TEXT TO READ:
•••••
Type Conversion
SQL queries can, intentionally or not, require
mixing of different data types in the same expression.
Postgres has extensive facilities for
evaluating mixed-type expressions.
In many cases a user will not need
to understand the details of the type conversion mechanism.
However, the implicit conversions done by Postgres
can affect the apparent results of a query, and these results
can be tailored by a user or programmer
using explicit type coercion.
This chapter introduces the Postgres
type conversion mechanisms and conventions.
Refer to the relevant sections in the User's Guide and Programmer's Guide
for more information on specific data types and allowed functions and operators.
The Programmer's Guide has more details on the exact algorithms used for
implicit type conversion and coercion.
Overview
SQL is a strongly typed language. That is, every data item
has an associated data type which determines its behavior and allowed usage.
Postgres has an extensible type system which is
much more general and flexible than other RDBMS implementations.
Hence, most type conversion behavior in Postgres
should be governed by general rules rather than by ad-hoc heuristics to allow
mixed-type expressions to be meaningful, even with user-defined types.
The Postgres scanner/parser decodes lexical elements
into only five fundamental categories: integers, floats, strings, names, and keywords.
•••••
DATASET SECTION:
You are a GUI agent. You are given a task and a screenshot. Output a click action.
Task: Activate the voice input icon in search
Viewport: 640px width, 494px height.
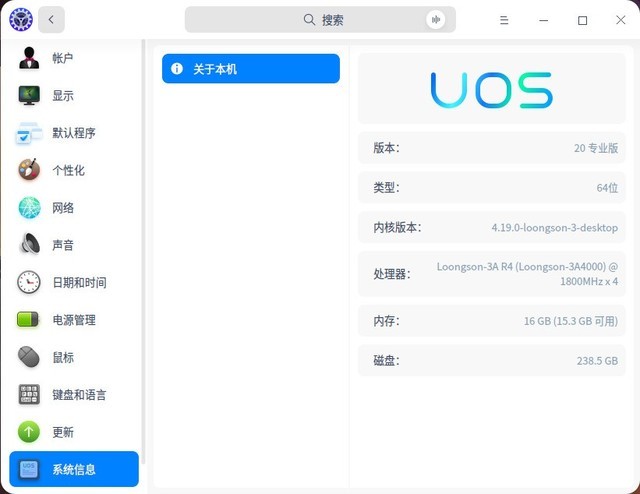click(x=435, y=20)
•••••
TASK TO CARRY OUT: Copy out the type conversion text between "Refer to the" and "names, and keywords.", inclusive, switching "RDBMS" to "database".

ANSWER TO THIS TASK:
Refer to the relevant sections in the User's Guide and Programmer's Guide
for more information on specific data types and allowed functions and operators.
The Programmer's Guide has more details on the exact algorithms used for
implicit type conversion and coercion.
Overview
SQL is a strongly typed language. That is, every data item
has an associated data type which determines its behavior and allowed usage.
Postgres has an extensible type system which is
much more general and flexible than other database implementations.
Hence, most type conversion behavior in Postgres
should be governed by general rules rather than by ad-hoc heuristics to allow
mixed-type expressions to be meaningful, even with user-defined types.
The Postgres scanner/parser decodes lexical elements
into only five fundamental categories: integers, floats, strings, names, and keywords.